> [Prompt]: Show all lines containing "Share" from the data below.

START Material to process

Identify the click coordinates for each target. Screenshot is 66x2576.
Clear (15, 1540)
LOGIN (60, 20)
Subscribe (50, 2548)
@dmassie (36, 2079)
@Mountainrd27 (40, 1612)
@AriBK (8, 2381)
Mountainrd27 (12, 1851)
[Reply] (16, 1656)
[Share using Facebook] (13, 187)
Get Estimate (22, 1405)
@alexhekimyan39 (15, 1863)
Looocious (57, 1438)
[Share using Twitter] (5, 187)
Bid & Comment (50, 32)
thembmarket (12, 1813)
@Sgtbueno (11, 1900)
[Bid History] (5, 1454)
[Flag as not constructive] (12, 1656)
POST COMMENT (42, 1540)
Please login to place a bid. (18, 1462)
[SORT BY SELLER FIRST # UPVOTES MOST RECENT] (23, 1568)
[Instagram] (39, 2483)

END Material to process
START Material to process

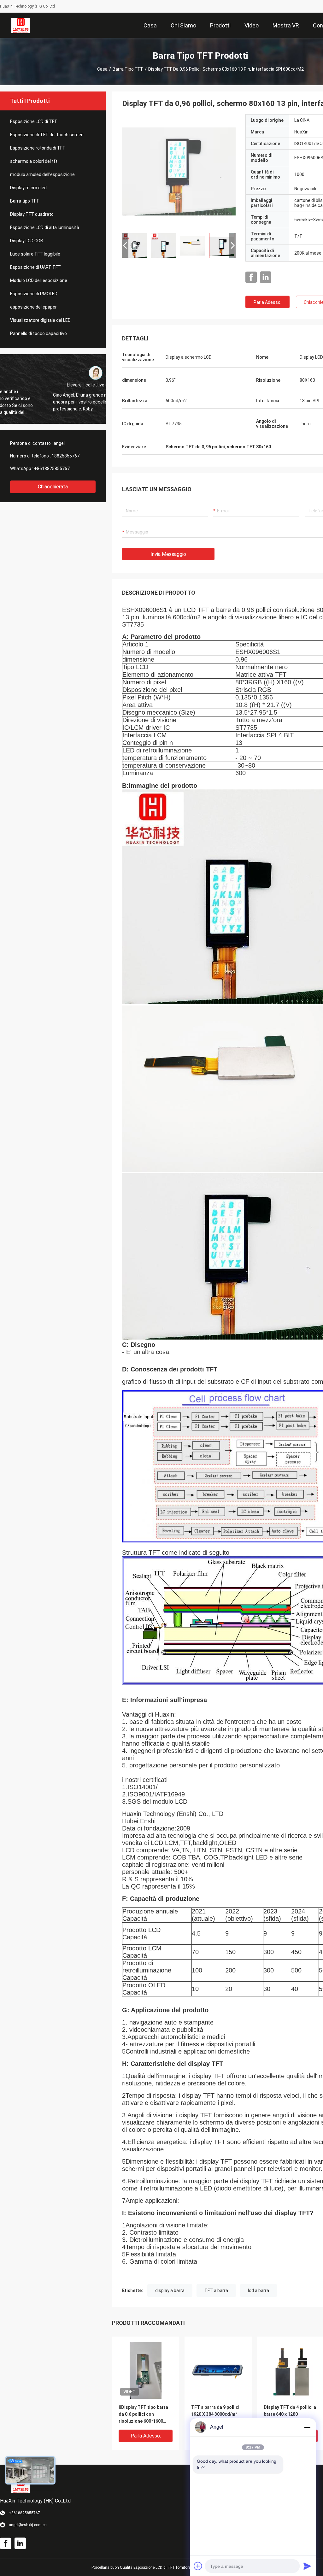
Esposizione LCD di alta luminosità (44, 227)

END Material to process

> [Written answer]:
[Share using Facebook] (13, 187)
[Share using Twitter] (5, 187)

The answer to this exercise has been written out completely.